The course is designed to help students think critically about how games and play in a broad sense can be understood in a psychological framework; but also, how specific game elements might or might not influence players.
Furthermore, the course will explore the affordances of the virtual worlds that have come to be the backdrop of a lot of play in the 21st century.
The students will be tasked with not only learning about various psychological approaches to human play, games, and motivation in general, but also to implement these in playful interactions. How might one approach a design task based on the tenants of e.g. behavioral psychology as opposed to humanistic psychology?
There are no formal prerequisites for the course. Prior academic experience with psychology is advantageous. However, teaching and learning activities are aimed at students with no prior knowledge of the field.
Intended learning outcomes
After the course, the student should be able to:
- Identify and account for select key questions and theoretical positions in the psychology of games and play.
- Account for relevant theoretical perspectives on games and play.
- Analyze and discuss a select issue within the subject area of the psychology of games and play and possibly to discuss the potential implications whether they are e.g. political, ethical, philosophical, historical or societal issues, challenges, etc.
- Present relevant concepts from the curriculum precisely, and use these concepts in a well-argued manner in an investigation of a problem related to the understanding or analysis of games.
The course is organized around the standard format of lectures and exercise sessions. Lectures are typically teacher-driven, but still interactive sessions wherein students are presented with the main theoretical concepts of the course.

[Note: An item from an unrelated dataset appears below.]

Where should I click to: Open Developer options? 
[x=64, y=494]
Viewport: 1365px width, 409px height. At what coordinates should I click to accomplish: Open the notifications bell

Exercise sessions vary in their format. They may feature class discussions, student-driven seminars, and student driven workshops. In student-driven seminars students, in groups, read and prepare a presentation of a part of the course literature for class discussion (all students will have to prepare at least one seminar). In student driven workshops the class as a whole attempt to apply psychological theoretical insight to concrete, game-related problems.
It is expected that students prepare a minimum of one seminar for fellow students, in which they
work with selected readings from the syllabus.
The course literature is published in the course page in LearnIT.
Student Activity BudgetEstimated distribution of learning activities for the typical student
- Preparation for lectures and exercises: 30%
- Lectures: 20%
- Exercises: 20%
- Exam with preparation: 30%
Ordinary examExam type:
C: Submission of written work, external (7-trinsskala)
C: Submission of written work
For the final exam students are required to submit an a traditional academic paper. Exam papers are written individually and have to be between 10 and 12 normal pages.
One normal page is defined as 2400 characters. Including spaces, footnotes, and endnotes. Excluding front page, table of contents, references, and appendices.